Shi'ite holy place in Babylon Governorate

The Imam Qasim Shrine (مرقد الإمام القاسم), also known as the Shrine of al-Qasim, is a Twelver Shi'ite mosque and shrine, located in the city of Al-Qasim, in the Babylon Governorate of Iraq. The structure contained the mausoleum of al-Qasim, one of the sons of Musa al-Kadhim, the seventh Imam of the Twelver Shi'ite religion.

== Significance ==
The mosque and shrine complex is the burial place of al-Qasim ibn Musa al-Kadhim, who is buried in the room topped by the golden dome. He was very deeply beloved to his father, Musa al-Kadhim who included his son in his will and testament. Musa al-Kadhim is known to have said, regarding the affairs of his son:

If the matter were up to me, I would have made it [the will] to my son al-Qasim, because of my love for him and my compassion for him. But that is up to Allah Ta'ala, for He makes it where He wills.
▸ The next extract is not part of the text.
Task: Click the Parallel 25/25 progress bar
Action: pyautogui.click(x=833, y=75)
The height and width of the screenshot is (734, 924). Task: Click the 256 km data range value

al-Qasim is believed to have been born in 767 CE and died between 807 and 808 CE with an estimated age of 40–41 years at death. The Shi'ite scholar Ibn Tawus emphasized the importance of visiting the grave of al-Qasim, saying:

If you want to visit one of them, such as al-Qasim ibn [Musa] al-Kadhim, al-Abbas ibn Ali, or Ali ibn al-Husayn, who was killed in al-Taif, and whoever is similar to them, you will stand at the One whom you want to visit.

== History ==
The original mausoleum was established by the Buyids in the 10th-century, in years later on the Ilkhanate and the Jalayirid Sultanate would renovate and expand the structure between the 14th to 15th centuries. The current mausoleum dates from the reign of the Safavid Empire when Shah Ismail ordered the placement of a wooden cenotaph over the grave of al-Qasim in 1871. The present day mosque and outer structure, however, date from the 20th century; a large number of repairs were done to the shrine in 1907; in 1950 the glided dome was implemented; between 1951 and 1952 the courtyard was built. Construction was finalized between 1996 and 1997 with the efforts of the local population.